Liversidge has worked with, and exhibited at, Tate Liverpool in 2008, the Centre d'Art Santa Mònica, Barcelona in 2008, Bloomberg SPACE, London in 2009 and the Scottish National Gallery of Modern Art in 2010. He has also developed projects for Cab Gallery, the Frieze Art Fair, (with Ingleby Gallery), the Europalia Festival in 2007, Art Basel, Miami, in 2009 and Edinburgh's Sculpture Park, Jupiter Artland, also in 2009.

His performances, such as Gin Stand, Plum Bread and Embossing Bank Notes present the viewers with a piece of work to take away with them. Another aspect of Liversidge's work is sending various objects through the post. "For Peter Liversidge the postal service is also a collaborator in the work. The attached post labels and alterations are like contributions to the piece."

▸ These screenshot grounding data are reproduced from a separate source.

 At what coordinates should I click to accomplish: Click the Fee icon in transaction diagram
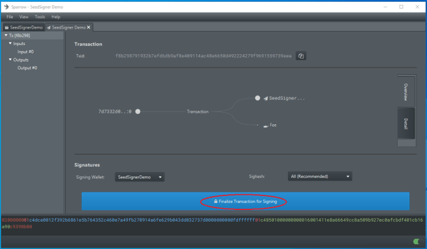(265, 125)
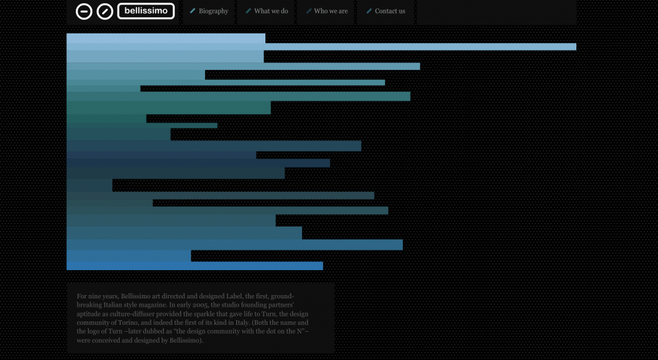Click the empty header area right of Contact us

tap(495, 12)
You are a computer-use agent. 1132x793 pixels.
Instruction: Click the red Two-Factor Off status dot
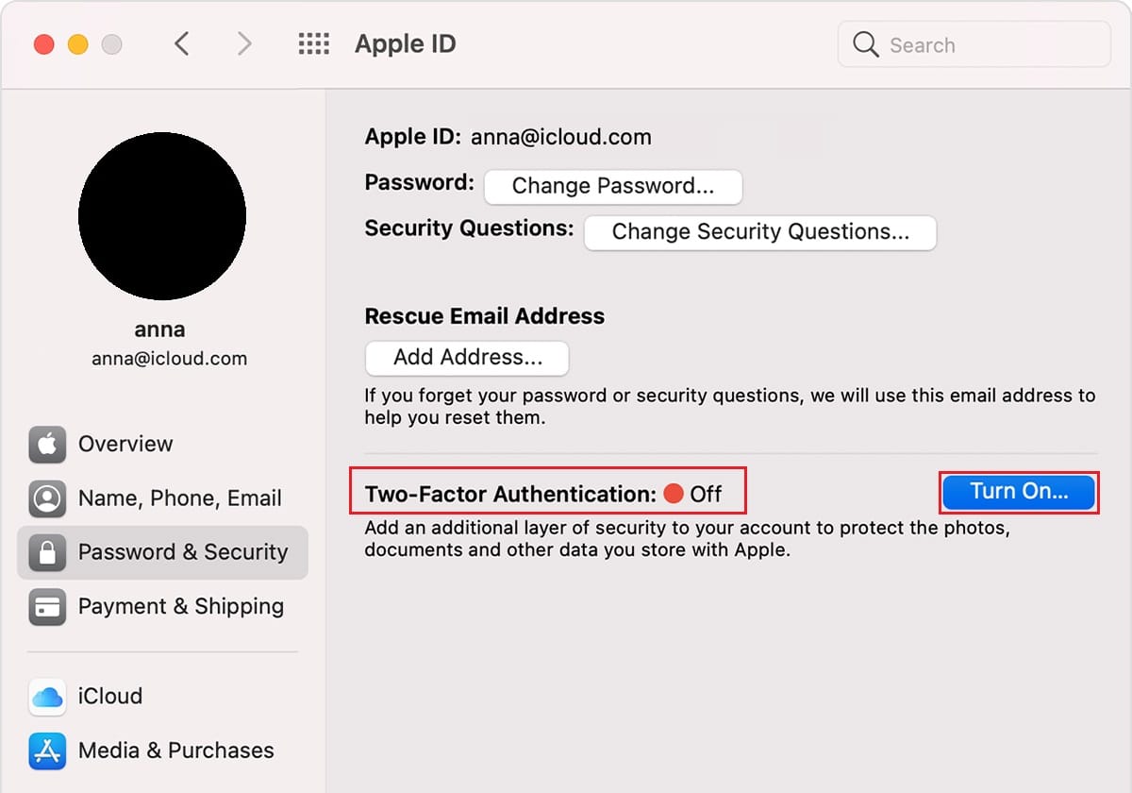coord(673,493)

He has also created video projections for the bands Wires Under Tension and Balmorhea. In April 2012, Liversidge created the stage design and projection backdrop for Low at the Royal Festival Hall as a specific proposal. He again worked in collaboration with the band on their 2013 tour, creating the stage design and projection at London's Barbican Centre in April 2013. In October 2014, Liversidge collaborated with musicians Julia Kent and Rachel Grimes on 11 new compositions to mark the end of his exhibition, dopplegänger, at The MAC in Belfast.

In 2015, Liversidge created the cover for the album Ones and Sixes by the band Low. He worked with the band again to create the cover for their 2018 album Double Negative.

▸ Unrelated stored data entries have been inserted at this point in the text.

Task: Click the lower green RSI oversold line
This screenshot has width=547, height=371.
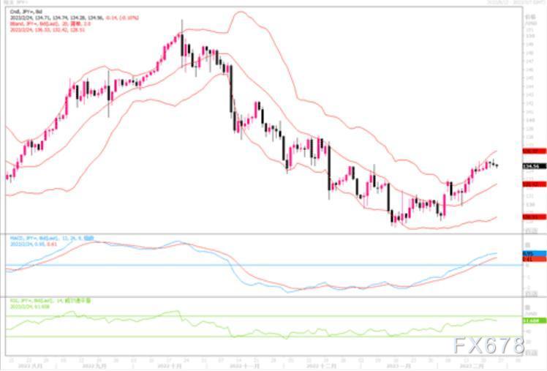Action: pyautogui.click(x=264, y=337)
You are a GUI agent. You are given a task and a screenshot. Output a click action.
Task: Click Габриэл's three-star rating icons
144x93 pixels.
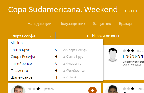[129, 51]
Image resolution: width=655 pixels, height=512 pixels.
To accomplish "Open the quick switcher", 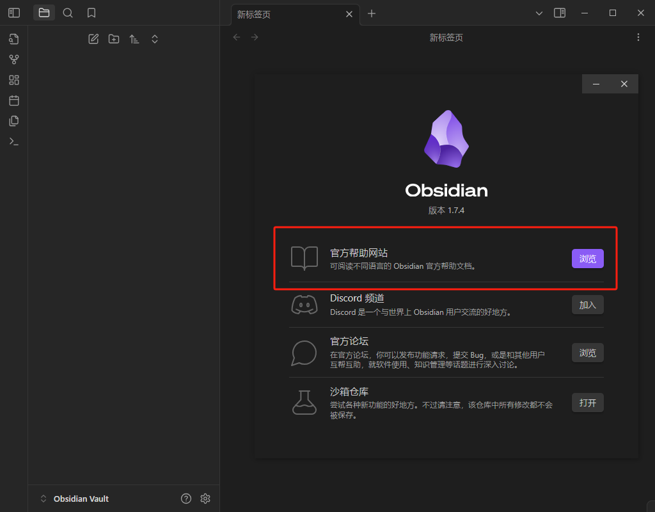I will [x=13, y=38].
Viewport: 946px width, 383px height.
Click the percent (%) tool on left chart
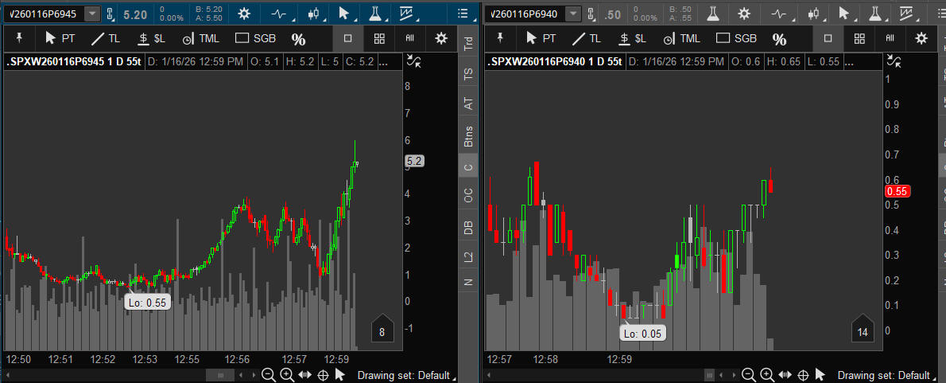click(298, 39)
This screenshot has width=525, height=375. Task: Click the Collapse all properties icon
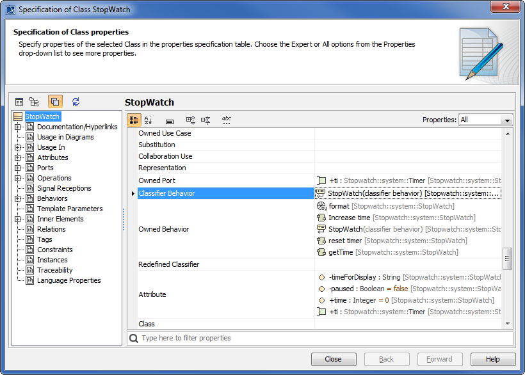(x=206, y=120)
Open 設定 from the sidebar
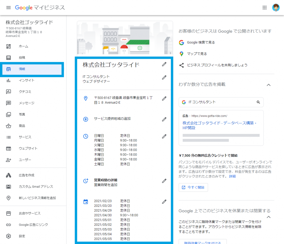 22,236
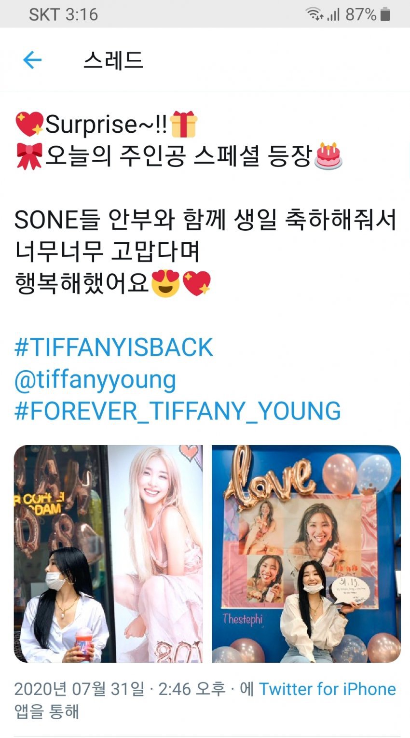Tap the sparkling heart after 행복해했어요
The height and width of the screenshot is (738, 410).
pos(196,283)

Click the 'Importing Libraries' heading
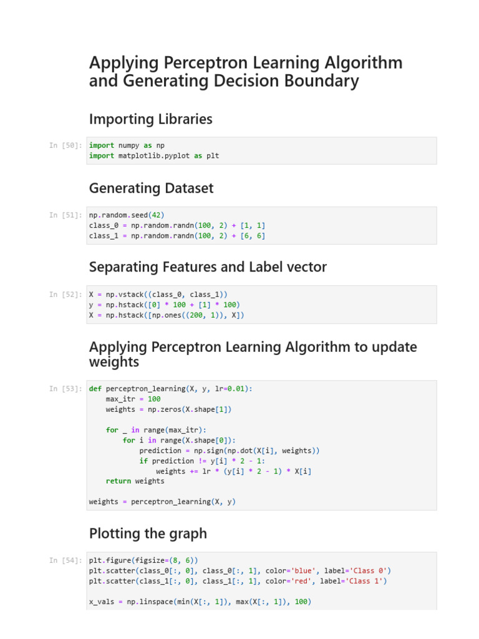pyautogui.click(x=151, y=119)
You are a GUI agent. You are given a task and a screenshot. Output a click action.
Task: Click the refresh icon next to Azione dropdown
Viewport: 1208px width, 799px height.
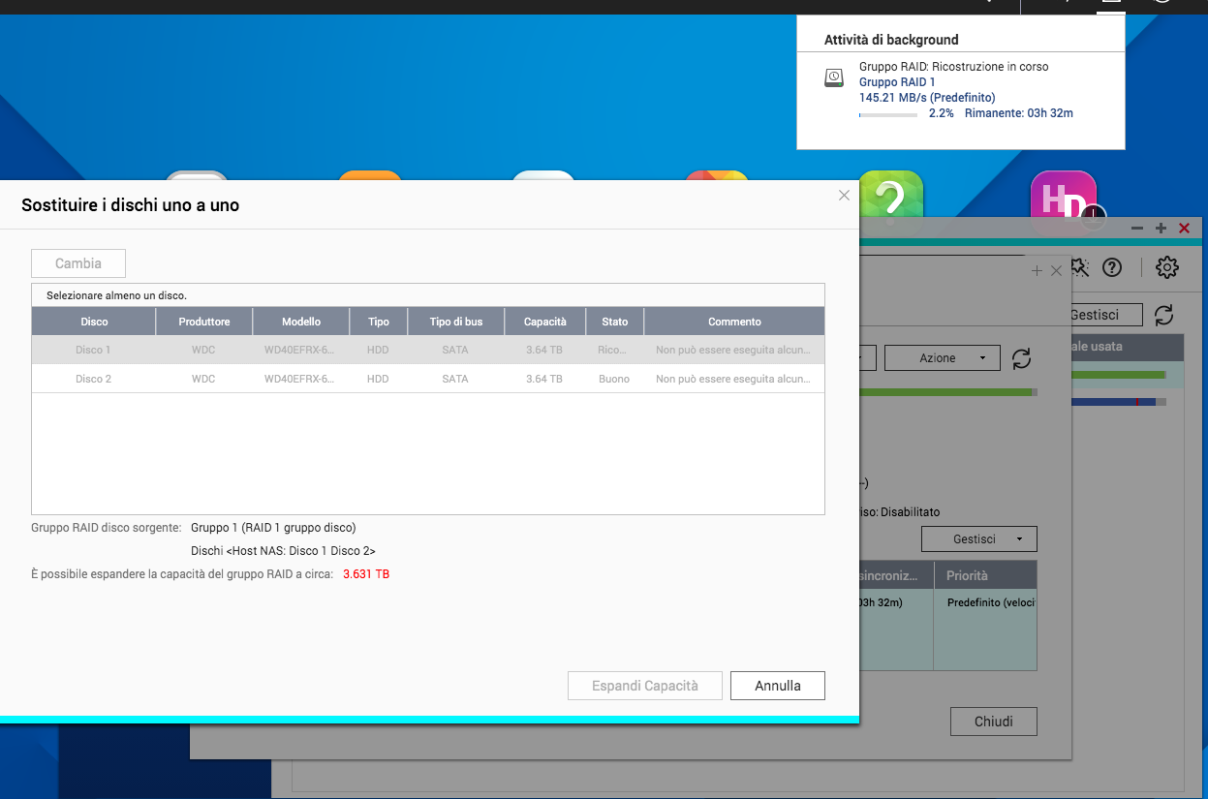1021,358
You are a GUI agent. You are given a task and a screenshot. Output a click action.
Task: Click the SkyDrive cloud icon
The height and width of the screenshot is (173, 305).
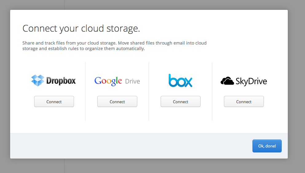coord(227,81)
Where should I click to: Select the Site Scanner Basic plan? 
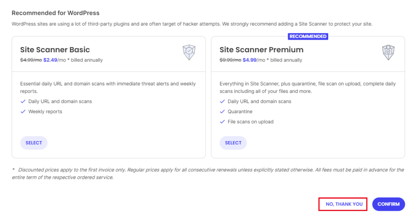pos(34,143)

For the opening of the Tate Modern extension in June 2016, Liversidge presented a choral piece for 500 singers.

==Selected published proposals==

- Proposals for Bonniers Konsthall, 2018. (ISBN 9789197756655)
- Proposals for the Government Art Collection, 2017. (ISBN 9780951646861)
- Proposals for Nils Frahm, 2016. (ISBN 9780952734147)
- Proposals for the Aldrich Contemporary Art Museum, 2016. (ISBN 9780692687529)
- Proposals for the residents of Sceaux Gardens, 2015. (ISBN 9781898461500)
- Proposals for Reykjavik, 2014. (ISBN 9789935420510)
- Proposals for basis, 2014. (ISBN 9783981248722)
- Proposals for Frome, 2014. (ISBN 9780956700254)
- Proposals for The Royal London Hospital, 2014. (ISBN 9780954953010)
- Proposals for Printed Matter, Inc., 2014. (ISBN 9780894390753)
- Proposals for Santarcangelo, 2013. (ISBN 9780956669254)
- Whitechapel Proposals, 2013. (ISBN 9780956669247)
- Proposals for Kiasma, 2012. (ISBN 9789515334114)
- Proposals for The Flag Club, 2012. (ISBN 9789490673093)
- Proposals for Huntley, 2011. (ISBN 9781907115066)
- Proposals for Sean Kelly Gallery, 2011. (ISBN 9780966215847)
- Proposals for the Scottish National Gallery of Modern Art, 2010. (ISBN 9780955348990)
- Proposals for Town Hall Hotels & Apartments, 2010. (ISBN 9780956562104)
- Ingleby Proposals, 2010. (ISBN 9780955348976)
- Bloomberg Proposals, 2009. (ISBN 9780955348952)
- Jupiter Proposals, 2009. (ISBN 9780955348945)
- Proposals for Liverpool, 2008. (ISBN 9781846312052)
- Fair Proposals, 2007. (ISBN 9780955348914)
- Festival Proposals, 2006. (ISBN 9780955348907)
- Proposals 1997–2005, 2005.

==Selected publications==
- Peter Liversidge - Surface Mail (or The Limitations of Magic), 2017.